Good morning. It's dark and raining here in Burgundy, schadenfreude-holiday types. Still, mustn't grumble: it's not in the commissioning plan.

Interesting news on the front page of FT.com this morning. Nick Timmins reports that the private sector has been asked to take over the management of Hitchingbrooke DGH on a franchise basis, with private operators and NHS foundation trusts "being invited to take on its running and financial risk".

What is curious is that this appears to be little different from the franchising of the management, a periodically-reannounced policy placebo of the DH's. It has been tried only once, unsuccessfully, when Tribal took over the management of Good Hope in Birmingham (although its deficits were reduced and its 'star' rating improved).

Hitchingbrooke will not be allowed to shut its A&E or maternity services. Its staff remain in the NHS, and the asset still belongs to the NHS. Nick suggests that the scale of the financial risk to be assumed (Hitchingbrooke has a near-£40 million deficit on a £90 million turnover) is the significant difference.

It seems very unlikely that Monitor would want to authorise an FT to take on this level of financial risk. As Nick's interviewees from private sector operators point out, the terms proposed leave a likely private sector operator constrained in their potential room for manoeuvre.

Crucially, it is unclear whether the PCTs of the region will be required to commission guaranteed levels of activity from Hitchingbrooke. With this guarantee would come two things: a repeat of the 'take or pay' fiasco over independent-sector treatment centres; and a confirmation that commissioning is out the window. Without this guarantee, what looks like a virility symbol for the pro-market camp could simply be the first stage in managing public expectations over an eventual downgrading or closure.

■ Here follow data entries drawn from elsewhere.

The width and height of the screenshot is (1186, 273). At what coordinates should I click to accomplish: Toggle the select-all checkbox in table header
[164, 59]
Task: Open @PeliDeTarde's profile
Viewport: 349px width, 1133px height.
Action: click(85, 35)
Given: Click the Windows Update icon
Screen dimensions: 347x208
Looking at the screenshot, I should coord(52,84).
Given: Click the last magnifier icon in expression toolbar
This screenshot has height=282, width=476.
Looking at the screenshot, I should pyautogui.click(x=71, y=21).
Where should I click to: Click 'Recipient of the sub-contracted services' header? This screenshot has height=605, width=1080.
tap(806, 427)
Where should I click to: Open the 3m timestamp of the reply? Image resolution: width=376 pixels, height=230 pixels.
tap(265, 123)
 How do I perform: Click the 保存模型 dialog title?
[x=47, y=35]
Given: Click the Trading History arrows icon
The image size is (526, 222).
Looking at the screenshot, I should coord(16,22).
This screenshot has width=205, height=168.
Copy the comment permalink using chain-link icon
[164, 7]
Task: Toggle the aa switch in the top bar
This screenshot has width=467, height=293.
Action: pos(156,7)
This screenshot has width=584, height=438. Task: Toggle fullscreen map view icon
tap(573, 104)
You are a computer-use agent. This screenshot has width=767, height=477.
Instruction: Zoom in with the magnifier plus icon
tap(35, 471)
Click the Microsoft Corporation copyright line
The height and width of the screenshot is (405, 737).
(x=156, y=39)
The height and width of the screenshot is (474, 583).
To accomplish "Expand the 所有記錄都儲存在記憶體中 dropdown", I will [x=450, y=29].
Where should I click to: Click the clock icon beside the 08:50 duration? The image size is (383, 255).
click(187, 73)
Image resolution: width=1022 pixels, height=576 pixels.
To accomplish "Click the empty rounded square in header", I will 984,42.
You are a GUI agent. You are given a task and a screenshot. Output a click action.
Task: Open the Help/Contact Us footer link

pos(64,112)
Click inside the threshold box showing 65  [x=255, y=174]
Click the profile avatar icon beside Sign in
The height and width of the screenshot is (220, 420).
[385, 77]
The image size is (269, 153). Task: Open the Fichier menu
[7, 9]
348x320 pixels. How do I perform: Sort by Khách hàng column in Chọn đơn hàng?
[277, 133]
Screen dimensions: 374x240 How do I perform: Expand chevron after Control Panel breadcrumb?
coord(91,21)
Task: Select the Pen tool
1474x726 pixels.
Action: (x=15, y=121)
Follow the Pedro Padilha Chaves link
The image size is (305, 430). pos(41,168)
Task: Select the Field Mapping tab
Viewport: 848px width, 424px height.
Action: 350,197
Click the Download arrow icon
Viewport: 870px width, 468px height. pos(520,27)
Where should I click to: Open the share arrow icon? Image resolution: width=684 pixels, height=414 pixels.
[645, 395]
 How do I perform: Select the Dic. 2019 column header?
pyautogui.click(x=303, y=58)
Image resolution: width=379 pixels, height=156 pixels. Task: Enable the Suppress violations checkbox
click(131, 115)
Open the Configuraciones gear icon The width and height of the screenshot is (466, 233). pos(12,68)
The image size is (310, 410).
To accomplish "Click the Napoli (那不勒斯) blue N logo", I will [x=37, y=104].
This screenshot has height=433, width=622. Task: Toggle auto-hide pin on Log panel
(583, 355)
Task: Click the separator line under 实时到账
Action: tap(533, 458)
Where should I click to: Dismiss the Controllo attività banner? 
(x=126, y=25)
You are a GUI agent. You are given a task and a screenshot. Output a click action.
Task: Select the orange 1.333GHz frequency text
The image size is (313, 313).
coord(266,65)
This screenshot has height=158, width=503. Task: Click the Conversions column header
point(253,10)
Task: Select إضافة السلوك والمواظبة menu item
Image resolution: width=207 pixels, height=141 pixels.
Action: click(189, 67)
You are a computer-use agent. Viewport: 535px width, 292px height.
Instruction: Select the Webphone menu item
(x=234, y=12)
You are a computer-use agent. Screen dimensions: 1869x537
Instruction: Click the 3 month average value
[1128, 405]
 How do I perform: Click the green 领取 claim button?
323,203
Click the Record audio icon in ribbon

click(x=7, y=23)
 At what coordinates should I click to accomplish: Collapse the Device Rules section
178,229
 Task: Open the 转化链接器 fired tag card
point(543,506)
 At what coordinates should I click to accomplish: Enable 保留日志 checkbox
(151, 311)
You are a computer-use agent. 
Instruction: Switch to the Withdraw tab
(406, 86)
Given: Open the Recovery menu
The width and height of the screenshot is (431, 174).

Elsewhere, The Guardian reports on the latest developments in US healthcare reform.

Meanwhile, its business pages report that General Healthcare's profitable nature may be starting some consolidation in the precarious private sector provision marketplace. Its putative prey, Covenant, was over-extended in private equity-related leverage of over £100 million from Bank of Scotland (now owned by Lloyds (and of course the taxpayer).

General Healthcare is, the article notes, "majority-owned by Netcare South Africa, with a 35% stake held by private equity firm Apax" - co-owners (with Guardian Media Group) of highly-leveraged Emap, publishers of Health Service Journal.

The Guardian also has this thoughtful reflection on Lord Darzi's time on office on the day of his departure, by the estimable Michael White.

But goodness! Could Lord Darzi be stepping out of the political frying pan into the academic fire? Imperial seem to be in trouble ...

And The Timesreports a proposal for greater public scrutiny of NHS chief executives by ex-heath minister and now communities secretary John Denham. Town hall public meetings would, like Parliament's select committees, be abe to summon civil servants and to hear from the public.

However, crucially, the committees would have no enforcement powers beyond their ability to 'name and shame'.